Technically, you don't need to produce proof unless you're audited. For the cash ones, I'd write a note documenting what you paid, when, to whom, and for what and keep that if you can't get receipts. Not perfect, but better than nothing.
Yea. I have everything documented pretty thoroughly. I pulled all my CC statements and have everything all together in one place. The only thing I don't have documentation of (outside of my spreadsheet that has the date of purchase, method of payment [cash], where it was purchased, and notes about what it was for) is $245 for my wife's glasses at sam's club, and an $8 TB pre-employment test she took at the health clinic. I suppose we could follow up with the clinic to get a receipt, and have my MIL obtain a receipt from Sam's club (pretty sure they document everything through the membership card similar to costco), but it doesn't seem like it's worth the effort at this point.

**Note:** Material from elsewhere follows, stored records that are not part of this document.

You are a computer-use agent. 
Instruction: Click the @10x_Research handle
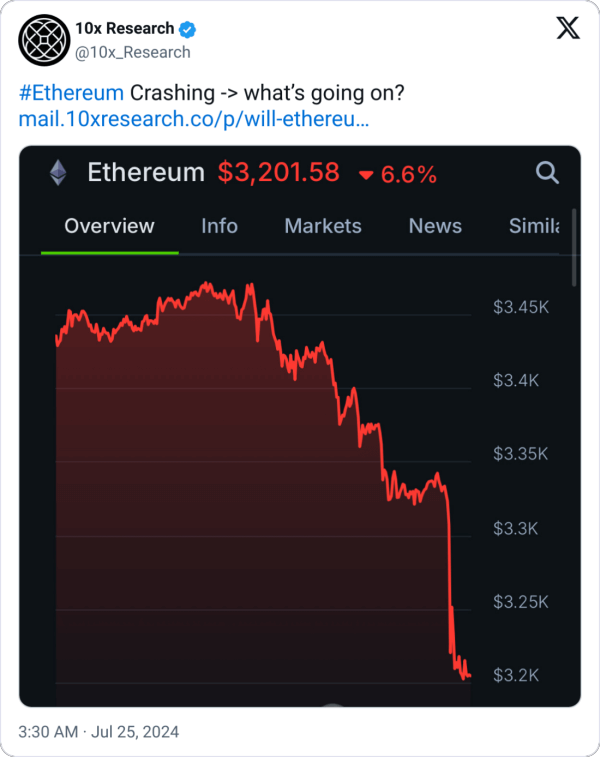[x=133, y=52]
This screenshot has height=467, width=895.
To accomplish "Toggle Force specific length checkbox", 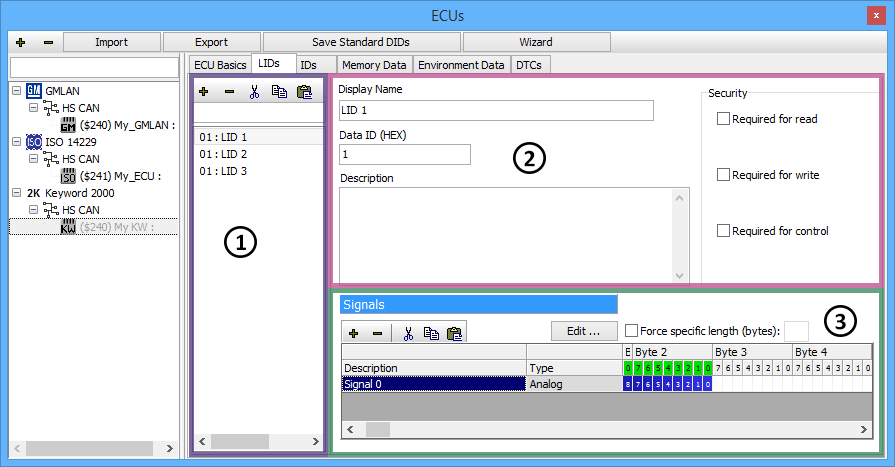I will (631, 330).
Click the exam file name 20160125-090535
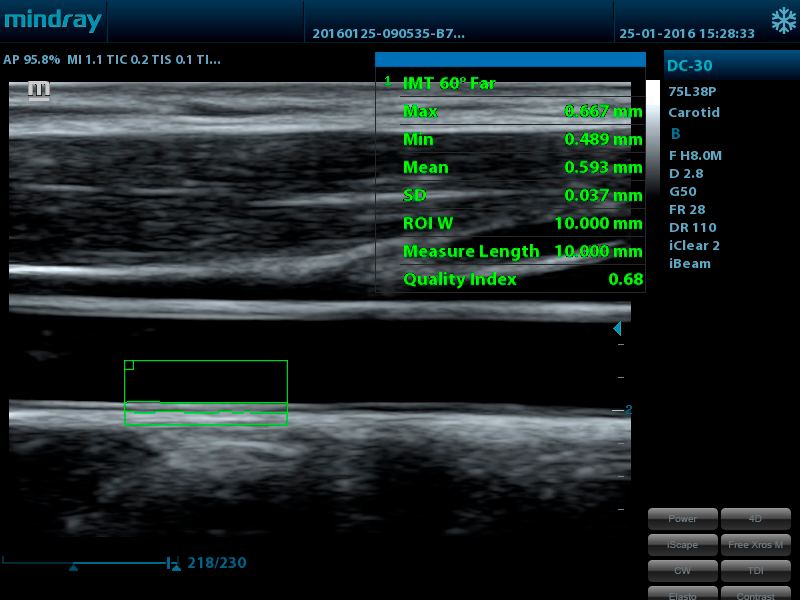Image resolution: width=800 pixels, height=600 pixels. 388,33
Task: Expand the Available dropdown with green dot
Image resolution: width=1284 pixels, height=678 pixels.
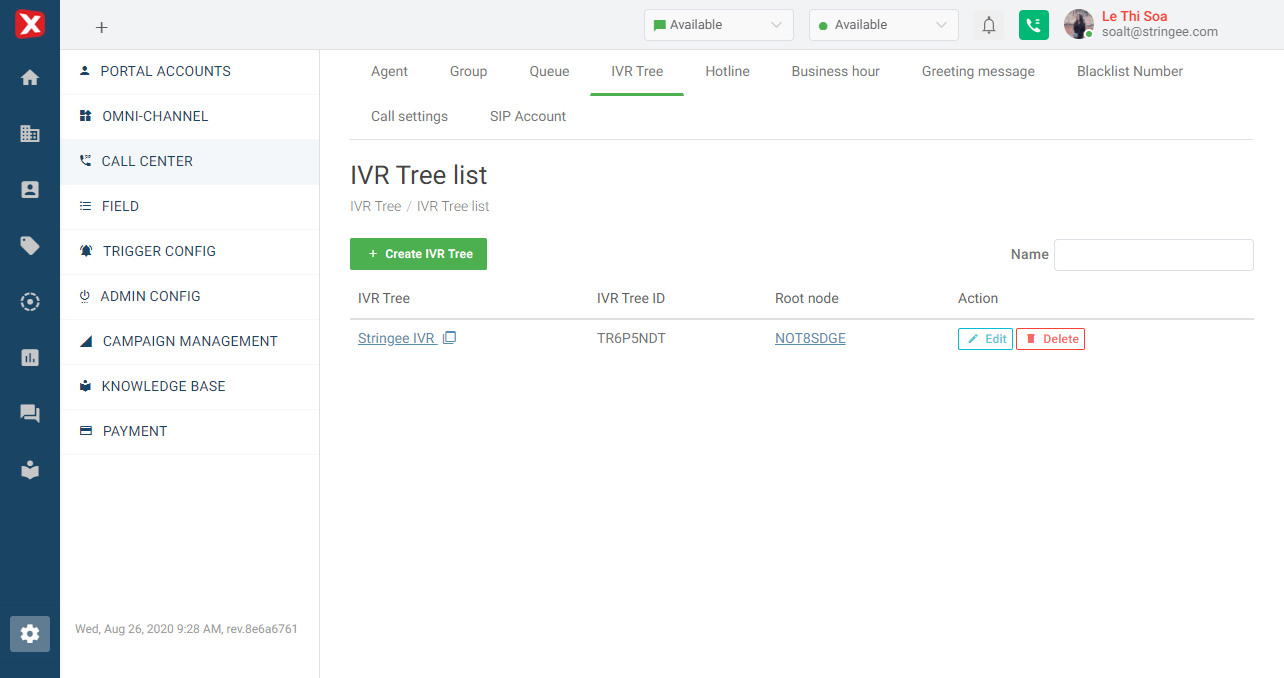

In the event we get audited I could probably obtain those receipts. Although with how well I have everything else documented I would suspect any auditor would know i'm not trying to scam the IRS by claiming those 2 items. I've never been through an audit though, so I don't know if they require every single last receipt, or if they can look at the overall trend and just say "this guy has 99% of everything documented, with notes to boot, and has all his shit in order - let's stop wasting time and move on to the next person" or what the deal is. How anal are they? Do people legitimately document their $14k in deductions...then try to sneak in an $8 TB test they paid cash for?
I think i'm very unlikely to be audited anyway. All my medical expenses only ended up letting me deduct about $400 anyway, and the rest of my itemized deductions are all clear cut and everything is in order.